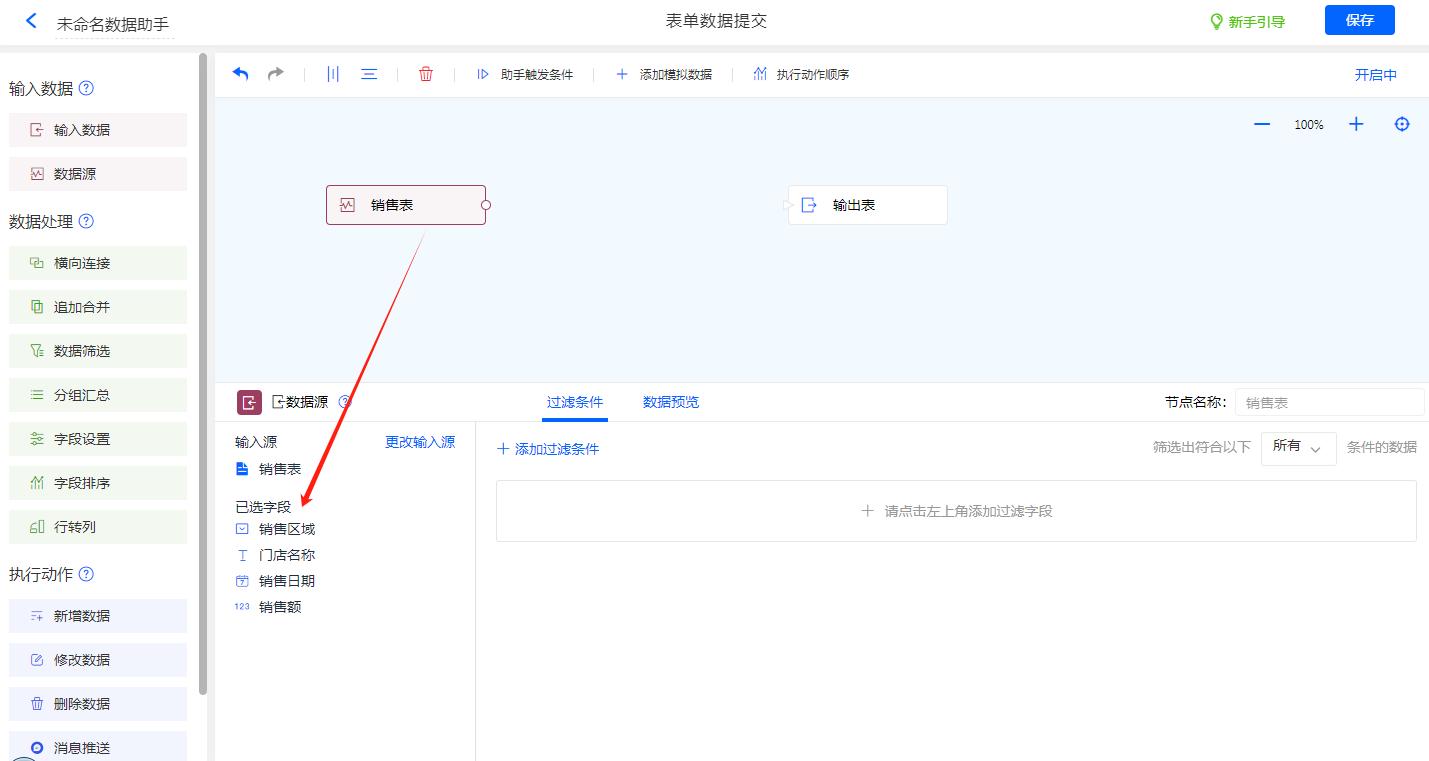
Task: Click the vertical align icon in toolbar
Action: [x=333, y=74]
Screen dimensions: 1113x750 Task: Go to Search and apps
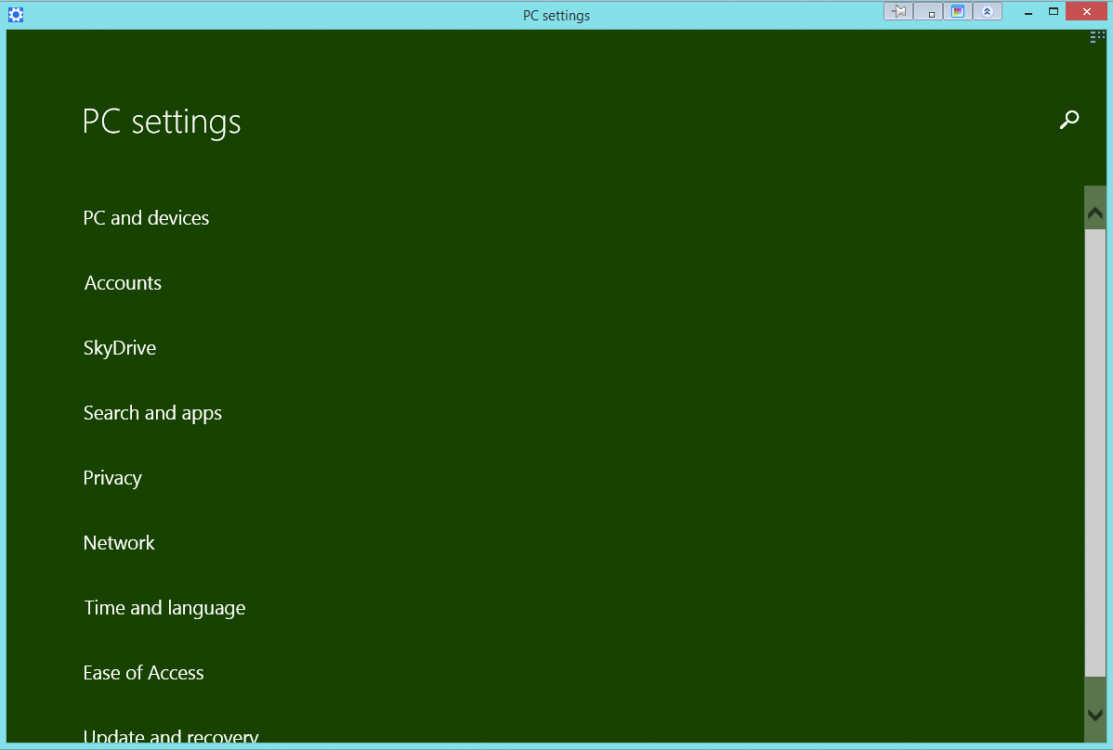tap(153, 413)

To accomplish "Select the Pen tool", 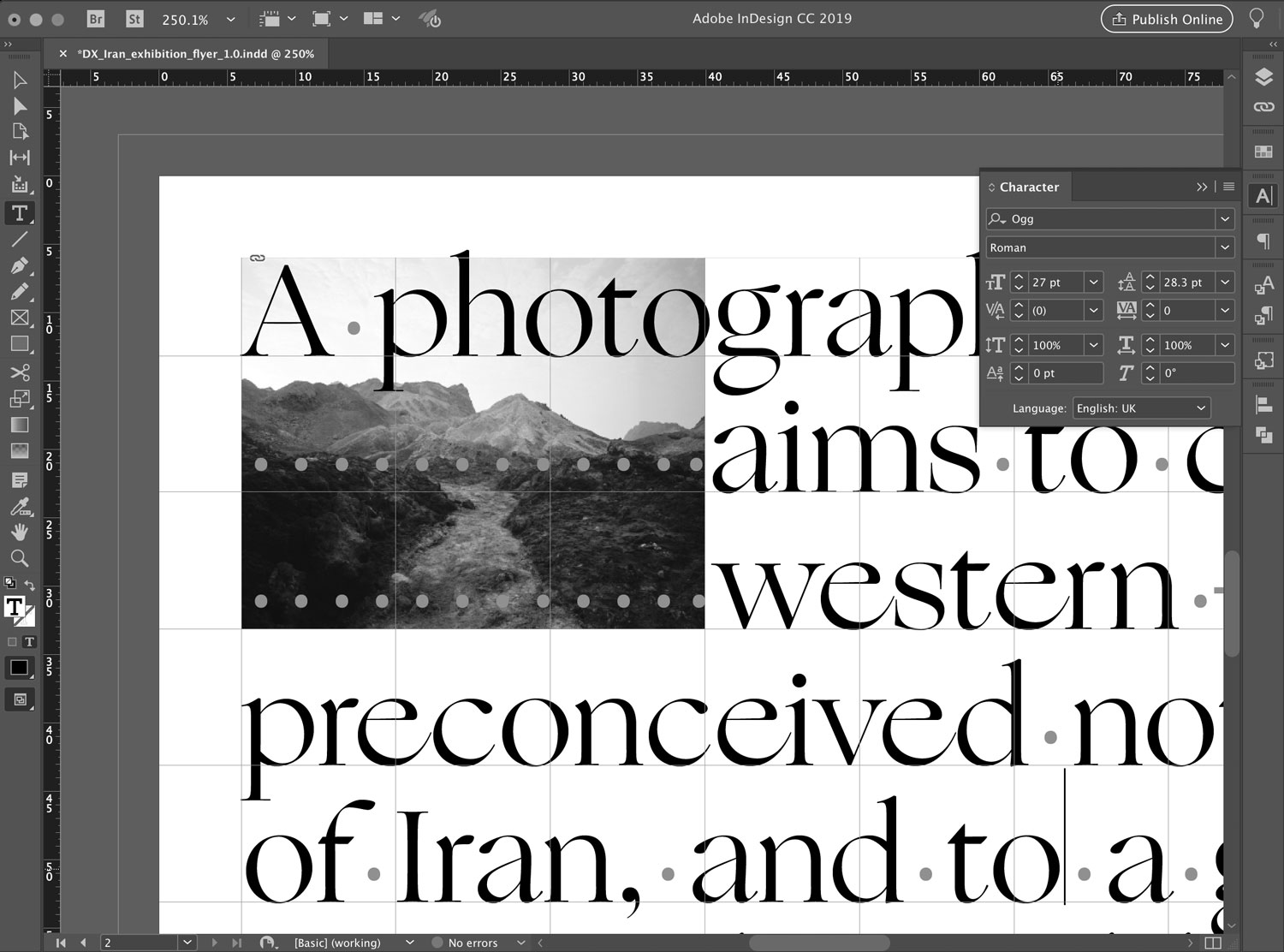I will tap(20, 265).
━━━━━━━━━━
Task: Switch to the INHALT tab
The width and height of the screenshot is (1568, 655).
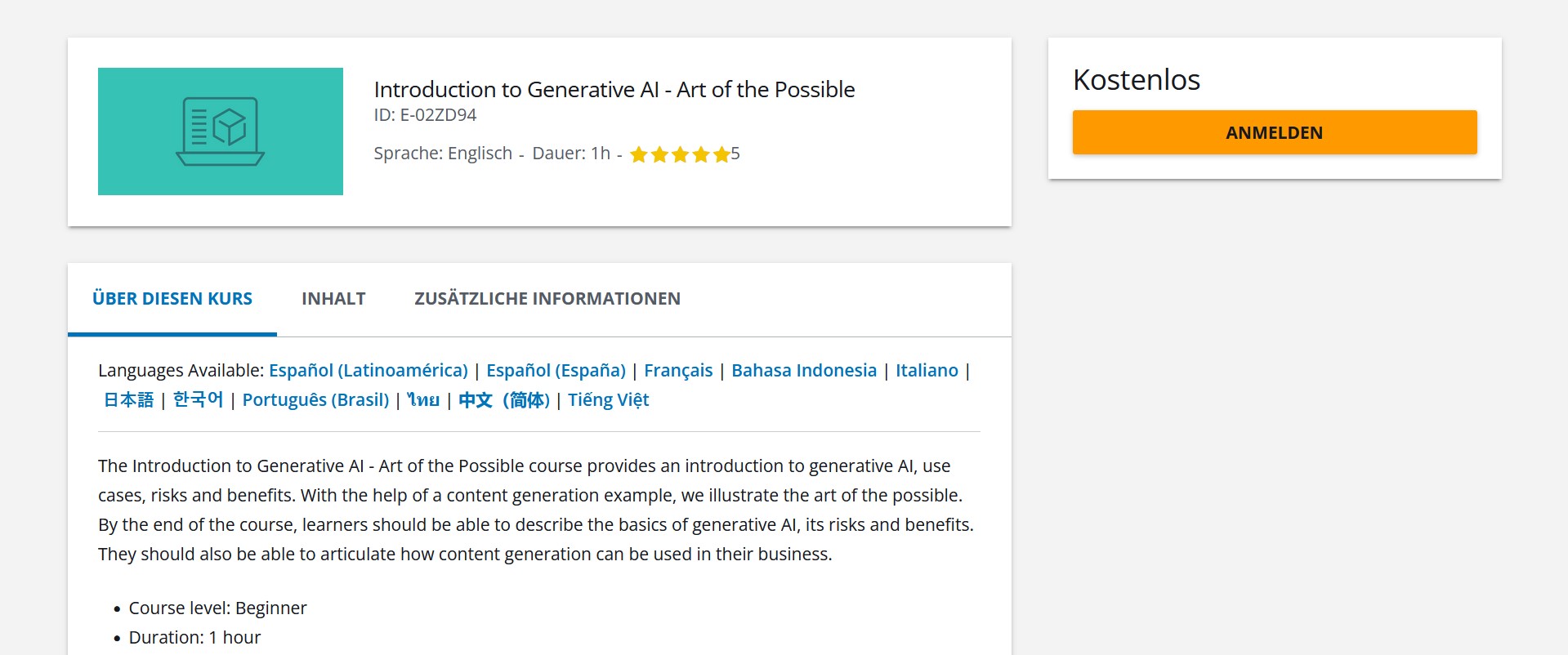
━━━━━━━━━━
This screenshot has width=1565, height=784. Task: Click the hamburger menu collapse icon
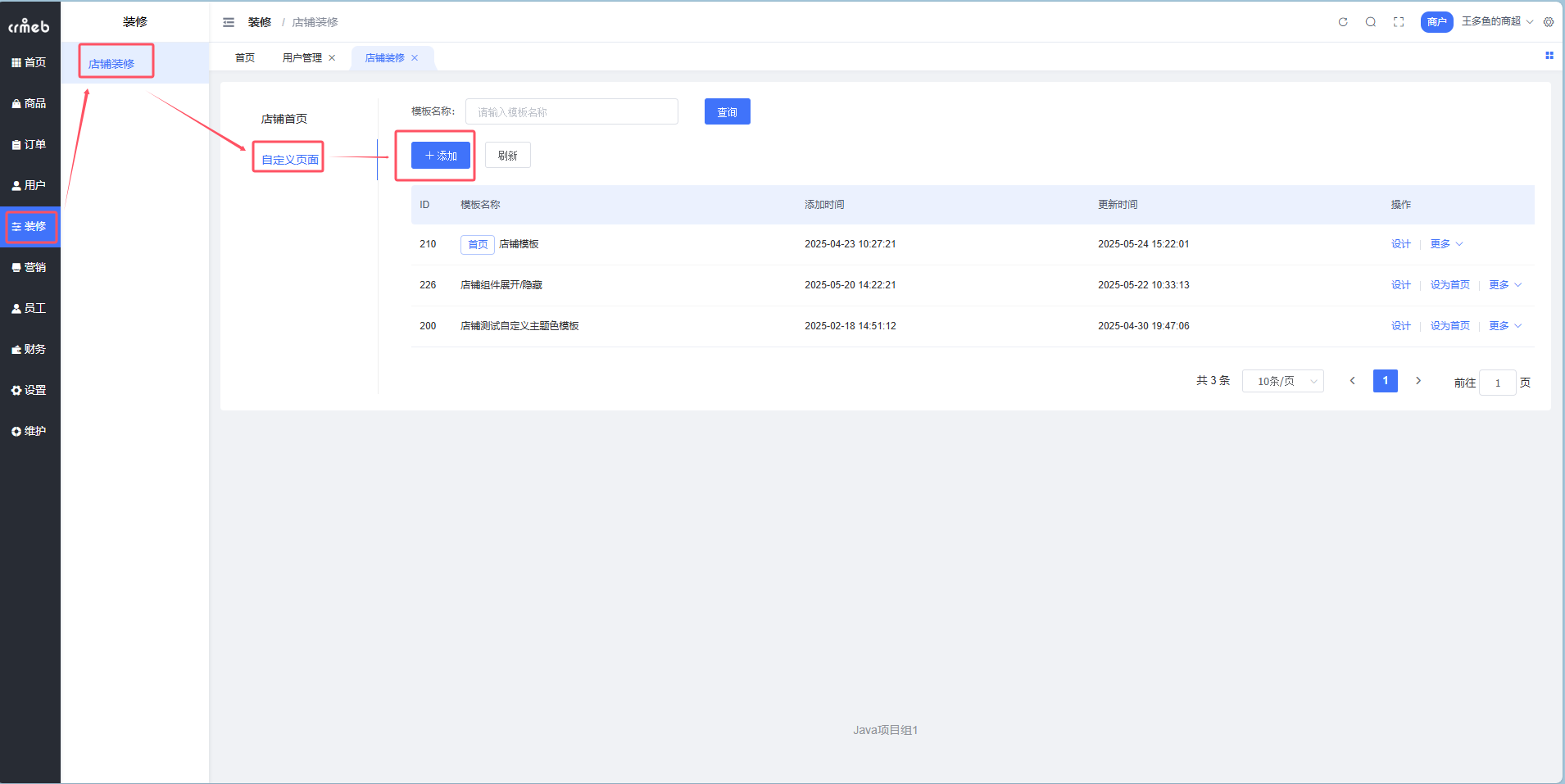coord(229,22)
━━━━━━━━━━
Of the entries above, repeat exactly the lines between the line with "Task: Switch to the INHALT tab" and the line with "The width and", inclusive, and no others.

→ **Solution to the exercise**
Task: Switch to the INHALT tab
The width and height of the screenshot is (1568, 655).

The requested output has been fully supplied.